Each entry that appears below should be restated exactly as it is.

═════ DATA FOR REVIEW

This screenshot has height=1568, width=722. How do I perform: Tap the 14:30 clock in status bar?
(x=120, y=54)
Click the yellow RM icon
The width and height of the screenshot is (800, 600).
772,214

══════════

* REPLY
This screenshot has height=1568, width=722. How do I perform: Tap the 14:30 clock in status bar?
(x=120, y=54)
Click the yellow RM icon
The width and height of the screenshot is (800, 600).
772,214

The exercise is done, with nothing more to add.